▶ **Exercise details**: Below are the records; return exactly the lines from the one with "The image size" through the final line, both included, minus any pictures.

START Data supplied

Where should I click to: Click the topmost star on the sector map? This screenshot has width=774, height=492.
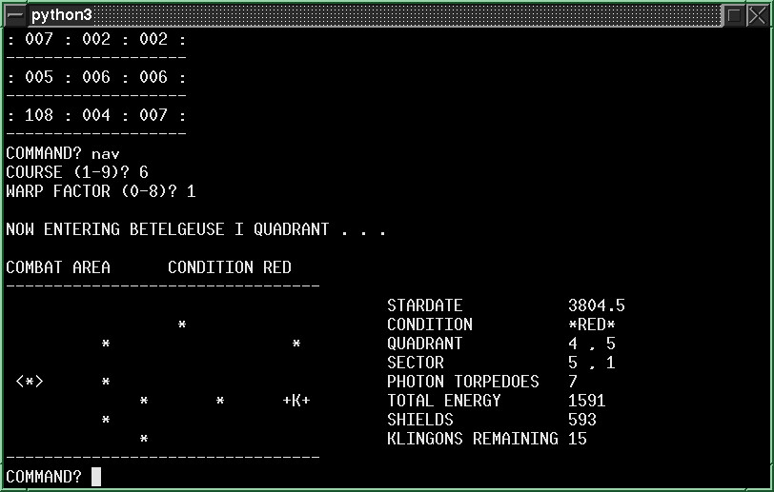(182, 325)
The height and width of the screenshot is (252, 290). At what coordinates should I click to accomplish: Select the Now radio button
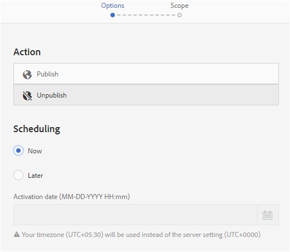[x=18, y=151]
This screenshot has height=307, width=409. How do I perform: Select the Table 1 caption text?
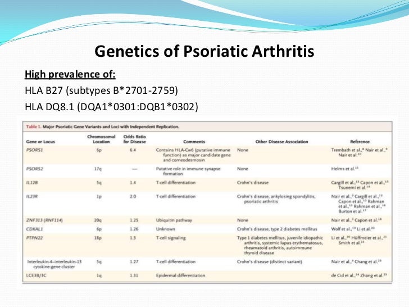tap(102, 127)
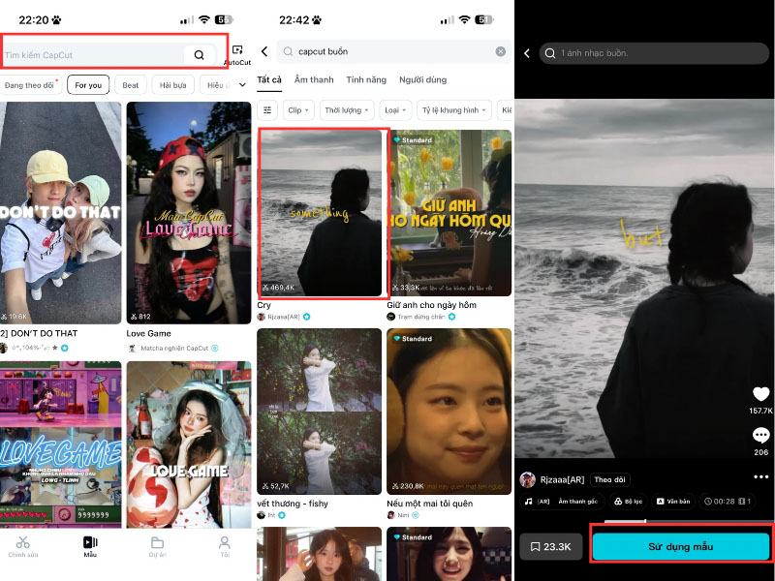Viewport: 775px width, 581px height.
Task: Click the video playback progress bar
Action: (x=644, y=521)
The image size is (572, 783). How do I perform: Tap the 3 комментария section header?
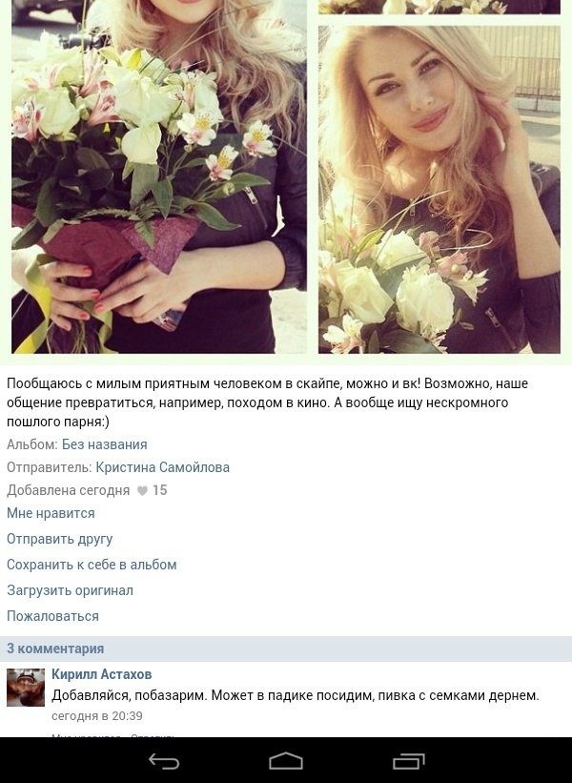coord(286,649)
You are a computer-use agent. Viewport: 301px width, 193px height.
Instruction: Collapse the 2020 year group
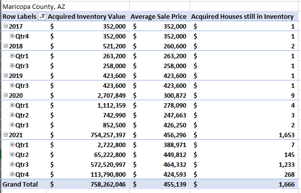tap(6, 95)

END Data supplied

▶ **Result below**:
The image size is (572, 783). How do I perform: Tap the 3 комментария section header?
coord(286,649)
You are a computer-use agent. Viewport: 301px width, 193px height.
Instruction: Collapse the 2020 year group
tap(6, 95)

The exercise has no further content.